Task details:
Each line of the data below containing "settings" needs to be listed.

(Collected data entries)
--- START ---

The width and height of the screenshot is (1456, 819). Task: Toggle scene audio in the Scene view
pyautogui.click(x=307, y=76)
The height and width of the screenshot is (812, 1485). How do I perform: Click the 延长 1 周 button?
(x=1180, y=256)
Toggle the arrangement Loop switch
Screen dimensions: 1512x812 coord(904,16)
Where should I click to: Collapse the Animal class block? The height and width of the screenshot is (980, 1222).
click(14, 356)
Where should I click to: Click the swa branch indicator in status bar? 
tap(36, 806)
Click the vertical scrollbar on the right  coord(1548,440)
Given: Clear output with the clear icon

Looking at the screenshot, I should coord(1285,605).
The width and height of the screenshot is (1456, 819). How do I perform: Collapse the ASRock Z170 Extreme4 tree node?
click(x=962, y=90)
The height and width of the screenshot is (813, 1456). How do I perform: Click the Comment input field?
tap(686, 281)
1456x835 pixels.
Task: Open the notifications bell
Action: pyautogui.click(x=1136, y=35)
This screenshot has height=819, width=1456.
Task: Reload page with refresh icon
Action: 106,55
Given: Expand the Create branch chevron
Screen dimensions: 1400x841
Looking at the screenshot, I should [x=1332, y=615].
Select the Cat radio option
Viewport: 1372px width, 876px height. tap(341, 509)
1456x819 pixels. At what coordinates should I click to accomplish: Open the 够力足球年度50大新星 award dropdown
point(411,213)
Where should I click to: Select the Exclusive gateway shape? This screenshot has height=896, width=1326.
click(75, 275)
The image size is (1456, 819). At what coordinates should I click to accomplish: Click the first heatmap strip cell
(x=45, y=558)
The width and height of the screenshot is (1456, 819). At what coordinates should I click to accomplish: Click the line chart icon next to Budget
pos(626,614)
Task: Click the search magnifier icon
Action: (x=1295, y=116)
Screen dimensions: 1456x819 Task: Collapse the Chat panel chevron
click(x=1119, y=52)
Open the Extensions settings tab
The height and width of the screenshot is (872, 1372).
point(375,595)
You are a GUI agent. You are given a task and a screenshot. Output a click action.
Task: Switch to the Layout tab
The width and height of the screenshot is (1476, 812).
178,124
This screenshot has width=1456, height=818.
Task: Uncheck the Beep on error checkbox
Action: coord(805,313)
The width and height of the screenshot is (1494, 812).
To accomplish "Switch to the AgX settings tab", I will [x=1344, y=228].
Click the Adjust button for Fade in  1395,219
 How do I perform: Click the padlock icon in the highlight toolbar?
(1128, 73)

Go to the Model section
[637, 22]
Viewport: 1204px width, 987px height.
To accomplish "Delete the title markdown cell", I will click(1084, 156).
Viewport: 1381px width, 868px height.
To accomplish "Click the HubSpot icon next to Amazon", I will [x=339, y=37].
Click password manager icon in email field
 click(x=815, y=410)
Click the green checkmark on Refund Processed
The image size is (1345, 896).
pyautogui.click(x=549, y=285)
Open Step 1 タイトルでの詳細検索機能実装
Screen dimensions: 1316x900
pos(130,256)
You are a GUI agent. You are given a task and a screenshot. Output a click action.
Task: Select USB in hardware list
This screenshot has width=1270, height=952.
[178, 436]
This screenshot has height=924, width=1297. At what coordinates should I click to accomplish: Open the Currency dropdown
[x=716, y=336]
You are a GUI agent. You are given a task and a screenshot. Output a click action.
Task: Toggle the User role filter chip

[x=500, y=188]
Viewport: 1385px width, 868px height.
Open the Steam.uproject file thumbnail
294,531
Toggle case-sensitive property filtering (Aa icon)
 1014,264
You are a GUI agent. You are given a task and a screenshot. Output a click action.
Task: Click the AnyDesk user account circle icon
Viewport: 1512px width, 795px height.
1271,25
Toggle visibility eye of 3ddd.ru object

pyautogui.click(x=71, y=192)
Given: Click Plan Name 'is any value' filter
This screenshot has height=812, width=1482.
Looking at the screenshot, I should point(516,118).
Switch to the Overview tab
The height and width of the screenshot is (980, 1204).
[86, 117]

--- END ---

Answer below:
Open the Extensions settings tab
To accomplish "Switch to the AgX settings tab", I will [x=1344, y=228].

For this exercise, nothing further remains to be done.